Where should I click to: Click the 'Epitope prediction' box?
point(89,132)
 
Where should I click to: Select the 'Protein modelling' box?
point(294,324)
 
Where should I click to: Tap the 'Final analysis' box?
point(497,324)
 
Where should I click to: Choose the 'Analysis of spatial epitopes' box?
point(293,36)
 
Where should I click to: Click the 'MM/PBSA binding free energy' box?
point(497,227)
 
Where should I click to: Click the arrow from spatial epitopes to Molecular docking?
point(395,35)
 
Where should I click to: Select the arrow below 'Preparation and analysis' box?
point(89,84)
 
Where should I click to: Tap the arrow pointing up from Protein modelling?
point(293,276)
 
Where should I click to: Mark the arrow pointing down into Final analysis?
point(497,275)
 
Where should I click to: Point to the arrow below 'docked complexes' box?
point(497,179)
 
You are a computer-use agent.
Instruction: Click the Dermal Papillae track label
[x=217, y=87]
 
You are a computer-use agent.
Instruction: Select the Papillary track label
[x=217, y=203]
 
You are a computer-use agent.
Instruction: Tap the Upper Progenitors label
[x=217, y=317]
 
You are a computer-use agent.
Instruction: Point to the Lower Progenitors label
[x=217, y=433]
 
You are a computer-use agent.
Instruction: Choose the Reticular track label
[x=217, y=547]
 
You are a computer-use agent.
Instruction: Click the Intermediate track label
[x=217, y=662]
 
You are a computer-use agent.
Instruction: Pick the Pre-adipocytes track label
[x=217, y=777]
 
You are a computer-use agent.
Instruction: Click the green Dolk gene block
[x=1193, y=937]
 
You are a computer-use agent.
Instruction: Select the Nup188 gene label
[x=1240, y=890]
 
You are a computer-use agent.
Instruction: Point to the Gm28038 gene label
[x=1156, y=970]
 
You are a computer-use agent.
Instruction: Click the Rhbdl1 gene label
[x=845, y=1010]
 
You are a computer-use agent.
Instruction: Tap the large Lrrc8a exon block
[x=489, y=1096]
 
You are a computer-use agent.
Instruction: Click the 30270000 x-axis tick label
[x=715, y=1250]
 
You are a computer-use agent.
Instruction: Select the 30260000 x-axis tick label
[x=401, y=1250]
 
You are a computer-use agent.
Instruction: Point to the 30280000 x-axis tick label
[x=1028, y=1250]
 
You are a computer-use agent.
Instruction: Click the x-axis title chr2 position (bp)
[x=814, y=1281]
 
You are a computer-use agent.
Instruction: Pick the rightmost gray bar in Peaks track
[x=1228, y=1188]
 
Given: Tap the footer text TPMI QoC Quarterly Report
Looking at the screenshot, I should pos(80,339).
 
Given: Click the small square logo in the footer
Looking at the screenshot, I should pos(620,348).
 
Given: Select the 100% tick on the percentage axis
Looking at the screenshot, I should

> [Task instructions] Word for word, set down all of the records above.

> [Solution to the exercise]
Where should I click to: Click the 'Epitope prediction' box?
point(89,132)
 
Where should I click to: Select the 'Protein modelling' box?
point(294,324)
 
Where should I click to: Tap the 'Final analysis' box?
point(497,324)
 
Where should I click to: Choose the 'Analysis of spatial epitopes' box?
point(293,36)
 
Where should I click to: Click the 'MM/PBSA binding free energy' box?
point(497,227)
 
Where should I click to: Click the arrow from spatial epitopes to Molecular docking?
point(395,35)
 
Where should I click to: Select the arrow below 'Preparation and analysis' box?
point(89,84)
 
Where should I click to: Tap the arrow pointing up from Protein modelling?
point(293,276)
 
Where should I click to: Mark the arrow pointing down into Final analysis?
point(497,275)
 
Where should I click to: Point to the arrow below 'docked complexes' box?
point(497,179)
 
You are a computer-use agent.
Instruction: Click the Dermal Papillae track label
[x=217, y=87]
 
You are a computer-use agent.
Instruction: Select the Papillary track label
[x=217, y=203]
 
You are a computer-use agent.
Instruction: Tap the Upper Progenitors label
[x=217, y=317]
 
You are a computer-use agent.
Instruction: Point to the Lower Progenitors label
[x=217, y=433]
 
You are a computer-use agent.
Instruction: Choose the Reticular track label
[x=217, y=547]
 
You are a computer-use agent.
Instruction: Click the Intermediate track label
[x=217, y=662]
 
You are a computer-use agent.
Instruction: Pick the Pre-adipocytes track label
[x=217, y=777]
 
You are a computer-use agent.
Instruction: Click the green Dolk gene block
[x=1193, y=937]
 
You are a computer-use agent.
Instruction: Select the Nup188 gene label
[x=1240, y=890]
 
You are a computer-use agent.
Instruction: Point to the Gm28038 gene label
[x=1156, y=970]
 
You are a computer-use agent.
Instruction: Click the Rhbdl1 gene label
[x=845, y=1010]
 
You are a computer-use agent.
Instruction: Tap the large Lrrc8a exon block
[x=489, y=1096]
 
You are a computer-use agent.
Instruction: Click the 30270000 x-axis tick label
[x=715, y=1250]
 
You are a computer-use agent.
Instruction: Select the 30260000 x-axis tick label
[x=401, y=1250]
 
You are a computer-use agent.
Instruction: Point to the 30280000 x-axis tick label
[x=1028, y=1250]
 
You are a computer-use agent.
Instruction: Click the x-axis title chr2 position (bp)
[x=814, y=1281]
 
You are a computer-use agent.
Instruction: Pick the rightmost gray bar in Peaks track
[x=1228, y=1188]
 
Given: Tap the footer text TPMI QoC Quarterly Report
Looking at the screenshot, I should pos(80,339).
 
Given: Click the small square logo in the footer
Looking at the screenshot, I should pos(620,348).
 
Given: Select the 100% tick on the percentage axis
Looking at the screenshot, I should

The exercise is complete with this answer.